Daphne du Maurier was born on May 13, 1907 in London England. She came from a creative family: her father Gerald du Maurier was a famous actor-manager of the day, her mother Muriel Beaumont an actress, and her grandfather George du Maurier was a well known artist and writer.  She and her two sisters lived a privileged life in Hampstead and a holiday home in Cornwall; this holiday home, Ferry side at Bodinnick, was her favorite place to write her early works. From a young age, she loved to tell stories. Her first published work appeared in 1928 with the short story, The Doll, which appeared in the British magazine The Bystander. In 1932, a year after publishing her first novel The Loving Spirit, she married a military man named Frederick Browning and they had three children. A few years later, she wrote Jamaica Inn which showed off her wonderful ability for atmospheric writing and suspense. Her next, and arguably most famous novel, Rebecca propelled her into international fame. The gothic tale of suspense, romance, and memory won the US National Book award and was later made into a Alfred Hitchcock film (he made a few of her stories into film). In total, she wrote 19 novels and 13 short story collections before her death in 1989.

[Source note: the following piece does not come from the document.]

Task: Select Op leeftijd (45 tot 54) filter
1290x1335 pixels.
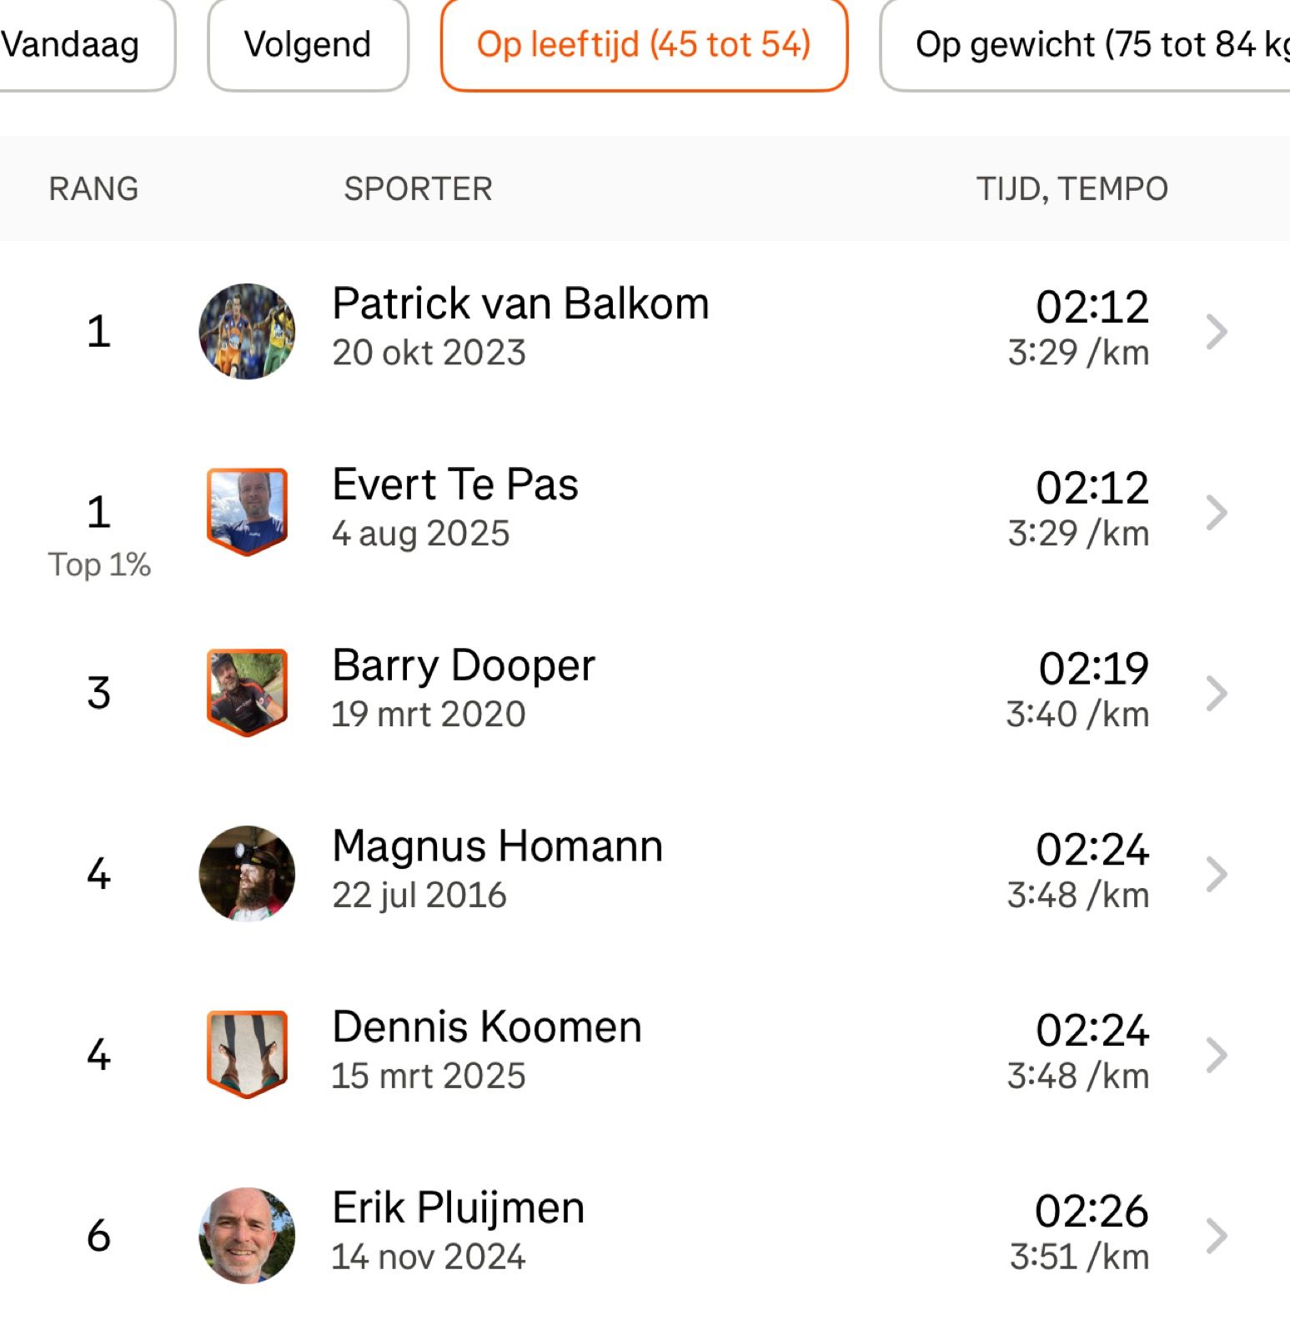Action: coord(644,44)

So I have read two of her novels as of 2024: Rebecca and Jamaica Inn. Rebecca, which I read a couple of years ago, is a 5 star book, hands down. The story is sublime, writing divine, and characters complex. The ending had me gasp in shock! I am getting ahead of myself. What is the book about? Rebecca is told by our unnamed female narrator, a companion to an older woman, who meets a widower named Max de Winter. They get married and she is whisked off to his large estate called Manderley. But soon she learns Rebecca’s (Max’s previous wife) memory still lingers in the estate. Rebecca was a stunning woman with strengths and a confidence the narrator feels she does not possess. The memory of her casts a dark gloom over the home and the narrator feels stuck in a life filled with gothic suspense and psychological warfare. Here are some examples of the beautiful writing in this book:

The sky, now overcast and sullen, so changed from the early afternoon, and the steady insistent rain could not disturb the soft quietude of the valley; the rain and the rivulet mingled with one another, and the liquid note of the black bird fell upon the damp air in harmony with them both. I brushed the dripping heads of azaleas as I passed, so close they grew together, bordering the path. Little drops of water fell onto my hands from the soaked petals. There were petals at my feet too, brown and sodden, bearing their scent upon them still, and a richer, older scent as well, the smell of deep moss and bitter earth, the stems of bracken, and the twisted buried roots of trees. -Chapter 10 

““The road to Manderley lay ahead. There was no moon. The sky above our heads was inky black. But the sky on the horizon was not dark at all. It was shot with crimson, like a splash of blood. And the ashes blew towards us with the salt wind from the sea.”- Chapter 27 

As I mentioned before, I just finished Jamaica Inn, so it is a bit fresher in my mind. I gave this book 4.25/5 stars because the plot ‘twist’ was somewhat predictable and certain buildups did not have great payoffs. The novel follows our young female lead, Mary Yellan, whose mother has just died. On her deathbed, Mary assures her mother she will follow her wishes and go live with Aunt Patience and her Uncle Joss at the Jamaica Inn. But when she arrives on the desolate moors, she finds her uncle to be a sinister uncle and his secrets will scar her forever.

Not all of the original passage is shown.